Aforismas de um Ogro - III

Publicado em: 23/03/2011

Não há maneira controlada de fazer uma grande mudança. Saia batendo a porta, queime a ponte depois de cruzar o rio e só depois pense no caminho. De muito juízo o inferno da inércia está bem alimentado.

O dinheiro compra tudo, mas quem faz a lista é você.

A lógica do mercado de trabalho moderno se baseia no princípio milenar a que um romano clássico chamaria Lex silvestris. Em essência funciona assim: existe algo a ser feito e pessoas que devem fazê-lo. Alguns que terão contratempos e outros que não os terão. Os primeiros concluirão o trabalho e os segundos não. E não há esperança: o mundo é de quem realiza e não de quem teve os motivos mais justos do mundo para ficar a 1% de realizar.

Existem homens neste país ganhando salários superiores a dez vezes o do Presidente da República apenas porque sabem chutar uma bola. Se alguém neste país estivesse ganhando um milhão de reais para fazer poesia seria um consenso na sociedade o absurdo de tal situação.
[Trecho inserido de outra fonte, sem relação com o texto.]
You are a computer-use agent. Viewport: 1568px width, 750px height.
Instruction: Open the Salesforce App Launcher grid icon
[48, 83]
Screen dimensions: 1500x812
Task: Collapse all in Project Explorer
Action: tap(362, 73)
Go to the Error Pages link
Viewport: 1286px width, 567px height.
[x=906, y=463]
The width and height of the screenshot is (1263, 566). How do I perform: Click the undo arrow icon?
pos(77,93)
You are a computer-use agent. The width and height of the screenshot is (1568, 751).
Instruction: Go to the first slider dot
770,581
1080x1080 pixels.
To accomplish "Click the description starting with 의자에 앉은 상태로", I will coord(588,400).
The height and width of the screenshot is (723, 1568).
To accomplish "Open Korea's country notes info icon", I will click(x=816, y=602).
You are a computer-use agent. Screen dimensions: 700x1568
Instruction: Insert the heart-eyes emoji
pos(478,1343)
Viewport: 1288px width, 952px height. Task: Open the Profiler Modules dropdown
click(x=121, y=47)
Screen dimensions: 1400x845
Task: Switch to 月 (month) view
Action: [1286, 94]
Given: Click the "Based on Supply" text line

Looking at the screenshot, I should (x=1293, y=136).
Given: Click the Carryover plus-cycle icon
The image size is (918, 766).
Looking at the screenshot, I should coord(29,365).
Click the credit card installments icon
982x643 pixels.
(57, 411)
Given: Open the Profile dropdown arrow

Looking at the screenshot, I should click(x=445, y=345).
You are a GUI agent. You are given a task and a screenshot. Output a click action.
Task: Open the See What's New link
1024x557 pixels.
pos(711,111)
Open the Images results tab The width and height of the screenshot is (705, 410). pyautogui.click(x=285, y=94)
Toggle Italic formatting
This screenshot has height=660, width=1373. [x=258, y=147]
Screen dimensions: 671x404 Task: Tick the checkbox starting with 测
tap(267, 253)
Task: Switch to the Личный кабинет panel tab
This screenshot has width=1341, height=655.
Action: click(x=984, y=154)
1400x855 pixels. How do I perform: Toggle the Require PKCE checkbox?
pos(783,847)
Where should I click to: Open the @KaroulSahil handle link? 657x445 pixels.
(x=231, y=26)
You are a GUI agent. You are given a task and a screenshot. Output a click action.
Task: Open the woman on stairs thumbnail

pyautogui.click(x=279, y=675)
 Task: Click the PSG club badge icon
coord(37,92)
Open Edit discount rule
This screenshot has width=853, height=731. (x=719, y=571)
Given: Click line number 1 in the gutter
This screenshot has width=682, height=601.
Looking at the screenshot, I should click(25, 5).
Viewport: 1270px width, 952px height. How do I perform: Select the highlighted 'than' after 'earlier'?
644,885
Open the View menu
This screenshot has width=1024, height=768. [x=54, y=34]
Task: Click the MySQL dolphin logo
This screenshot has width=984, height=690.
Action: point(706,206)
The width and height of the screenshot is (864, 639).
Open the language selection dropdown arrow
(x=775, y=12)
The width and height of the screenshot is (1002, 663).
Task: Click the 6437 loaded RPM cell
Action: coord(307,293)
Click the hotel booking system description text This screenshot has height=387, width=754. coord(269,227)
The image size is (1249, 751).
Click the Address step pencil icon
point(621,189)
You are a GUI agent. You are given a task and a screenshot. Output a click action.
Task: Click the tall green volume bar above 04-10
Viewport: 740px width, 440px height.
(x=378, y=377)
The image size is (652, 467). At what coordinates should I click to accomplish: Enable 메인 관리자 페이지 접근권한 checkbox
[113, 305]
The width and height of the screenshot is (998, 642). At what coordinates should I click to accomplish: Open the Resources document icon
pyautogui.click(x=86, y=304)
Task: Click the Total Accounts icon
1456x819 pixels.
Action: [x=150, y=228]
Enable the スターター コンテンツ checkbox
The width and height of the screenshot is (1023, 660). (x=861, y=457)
Não confio em pessoas que acham que eu devia gastar mais dinheiro. Se a tecnologia torna possível gastar apenas determinado valor, então qualquer preço superior a ele se torna uma exploração e quem o paga é um idiota ou um oprimido.

Deve ser algo terrível o poder absoluto. Apesar de todas as tentações e da possibilidade de satisfazê-las, sempre existe a possibilidade de que você o obtenha como Kadhafi e se torne no fim alguém como Kadhafi. Não desejo isso a mim nem a ninguém.

Kadafi Antes Kadafi Depois

Muammar Kaddhafi, de jovem coronel bonitão a velho decrépito com cara de múmia e alma de bicho-papão. O poder absoluto não apenas corrompe absolutamente como transforma um cara aparentemente normal em um bundão brocha que anda cercado por quarenta mulheres guarda-costas e manda matar todo mundo que não o ame. Teria sido melhor continuar coronel, Sr. Kaddhafi.